• DATA SHOWN

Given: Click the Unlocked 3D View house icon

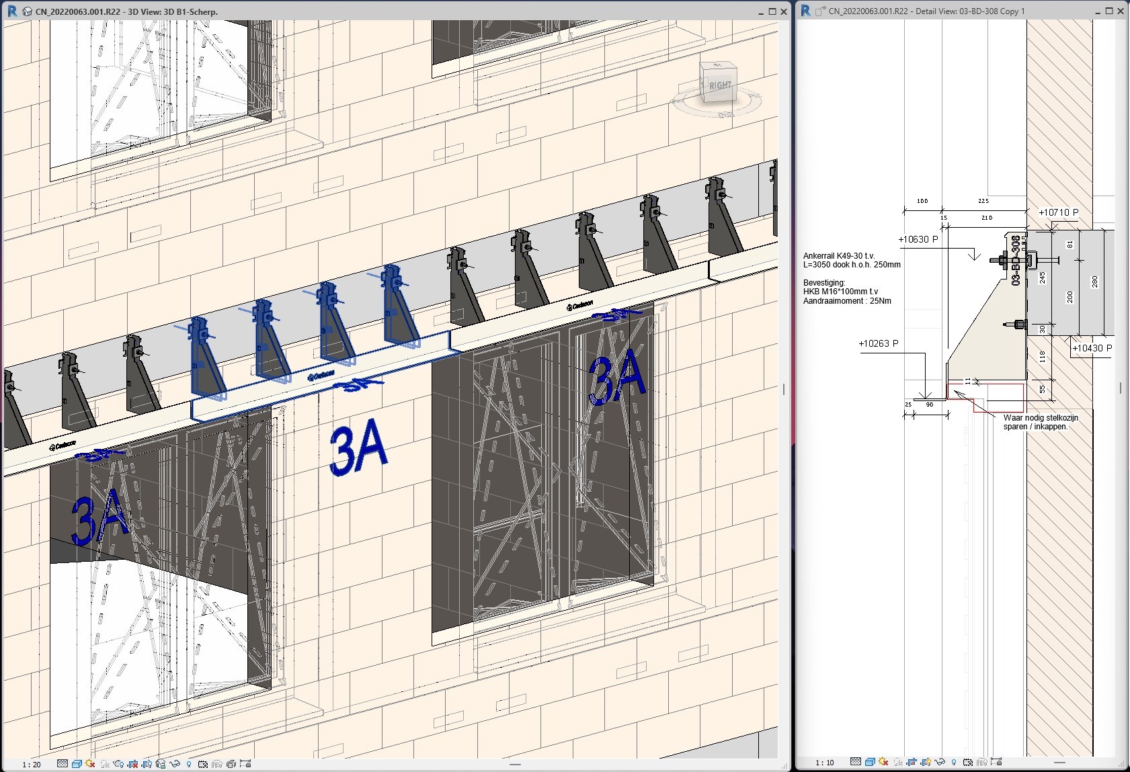Looking at the screenshot, I should 161,764.
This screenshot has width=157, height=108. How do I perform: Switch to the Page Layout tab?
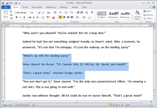click(x=37, y=7)
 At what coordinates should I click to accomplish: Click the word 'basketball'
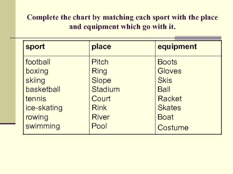point(43,89)
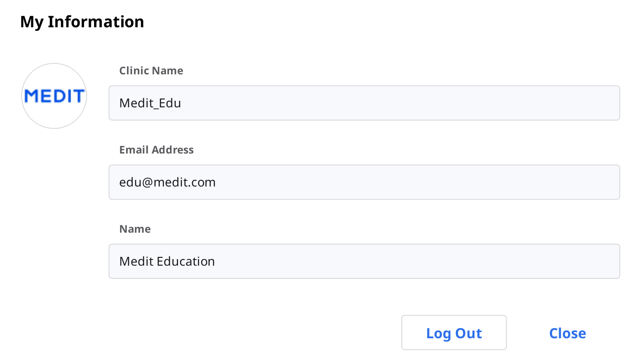Click the My Information heading
Viewport: 640px width, 362px height.
82,22
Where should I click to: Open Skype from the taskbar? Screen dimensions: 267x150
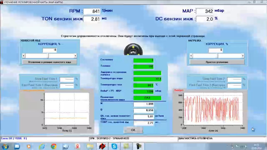click(114, 146)
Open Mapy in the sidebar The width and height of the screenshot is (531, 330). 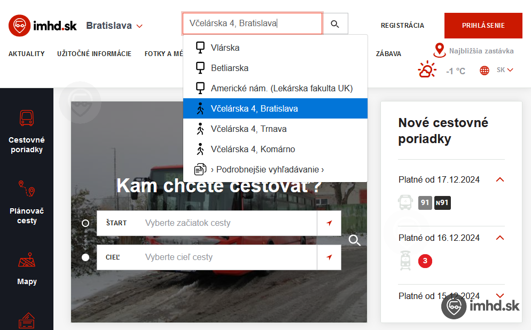click(27, 269)
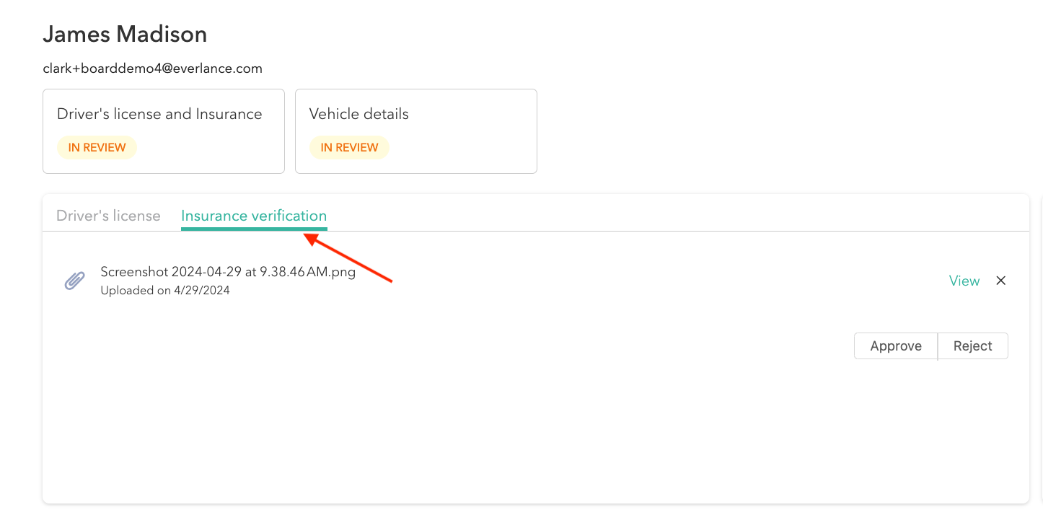Click IN REVIEW badge under Driver's license and Insurance
The width and height of the screenshot is (1043, 528).
97,147
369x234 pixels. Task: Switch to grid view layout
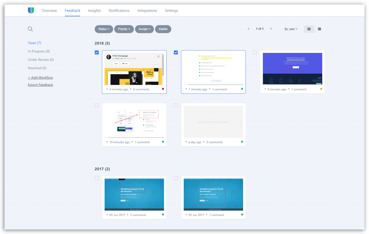(x=309, y=29)
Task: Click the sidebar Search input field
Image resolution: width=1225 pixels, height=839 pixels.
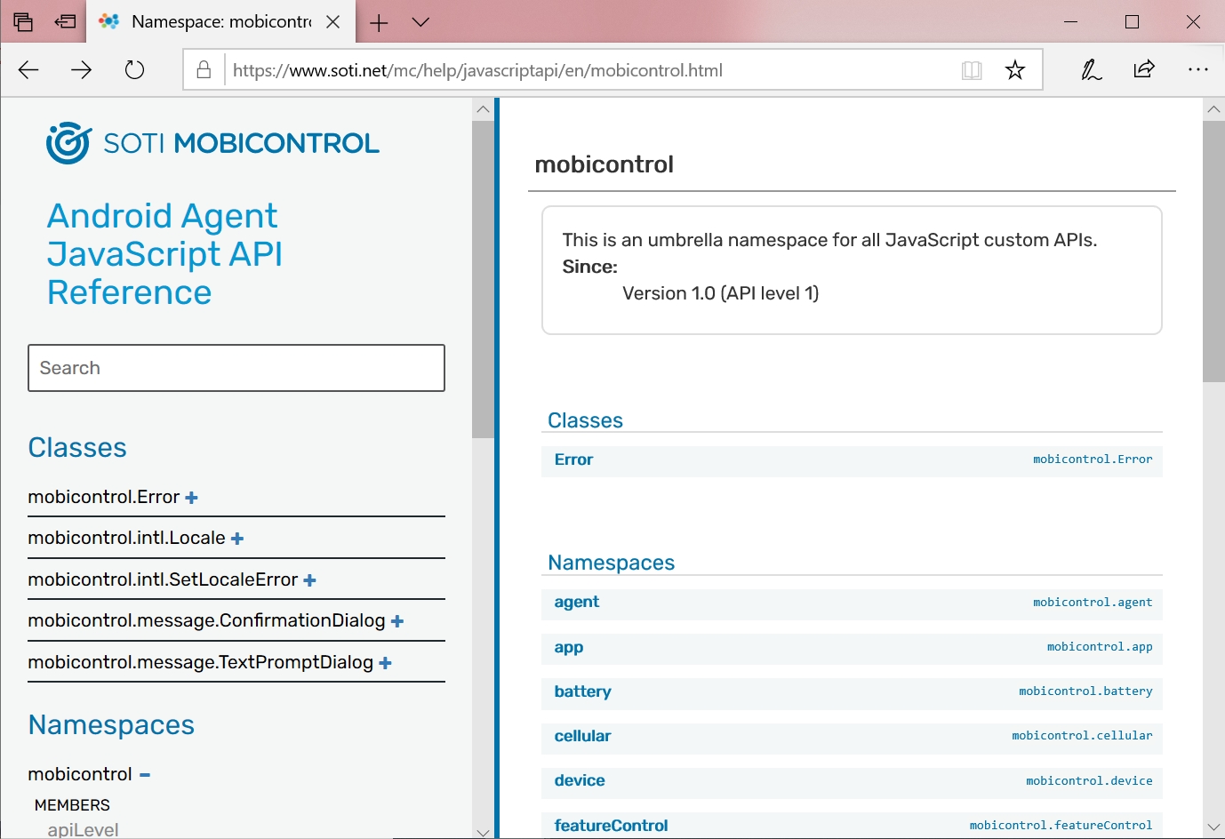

• TO DO
Output, exactly and without pictures, the lines above that run from the one containing "369x234 pixels. Task: Switch" through the last line of the entries, inclusive.

• RESULT FOR THIS TASK
369x234 pixels. Task: Switch to grid view layout
(x=309, y=29)
Task: Click the sidebar Search input field
Image resolution: width=1225 pixels, height=839 pixels.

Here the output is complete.